All three characters are forced to make difficult decisions or be faced with the violation of their human rights. One character’s life will be lost in the process, and another will disappear, creating a mystery that leads up to a dangerous chase involving unsavory characters, a private detective, a CIA agent, and the department of homeland security. In the end, decisions must be made whether wealth or human life are more valuable. 

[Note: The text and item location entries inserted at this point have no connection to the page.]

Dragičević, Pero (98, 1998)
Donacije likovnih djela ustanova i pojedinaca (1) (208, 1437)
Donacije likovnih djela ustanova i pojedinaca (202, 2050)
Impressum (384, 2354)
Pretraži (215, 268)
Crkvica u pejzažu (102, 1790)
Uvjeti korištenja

Born in Iran, Pourasgari writes of a culture she knows and yet still has difficulty understanding. She hopes her novel will enlighten people and make them understand that religious and female oppression is not limited to a specific religion or culture but used by political leaders worldwide to support their own agendas. In a recent interview, she explained her reason for writing “The Dawn of Saudi”: “I wanted to be the voice of the people who are forced to be quiet and whose rights are being violated every single day. I hope that after reading my book, Westerners will be better informed and get involved in bringing about change…We, on the outside, can stay informed and sign petitions when there is a miscarriage of justice. There needs to be pressure both from the outside and the inside for change to take place.” 

About the Author

Homa Pourasgari resides in Los Angeles, California. She received a degree in Business from Loyola Marymount University, after which she left to live in Paris for one year and attended the University of Sorbonne, focusing on literature. Multilingual, she has been traveling since the age of five and has experienced many different cultures. Homa has worked in various industries such as marketing, retail, banking, accounting, and fitness, but she has always returned to her true love—writing. “The Dawn of Saudi” follows the success of her first novel, “Lemon Curd.”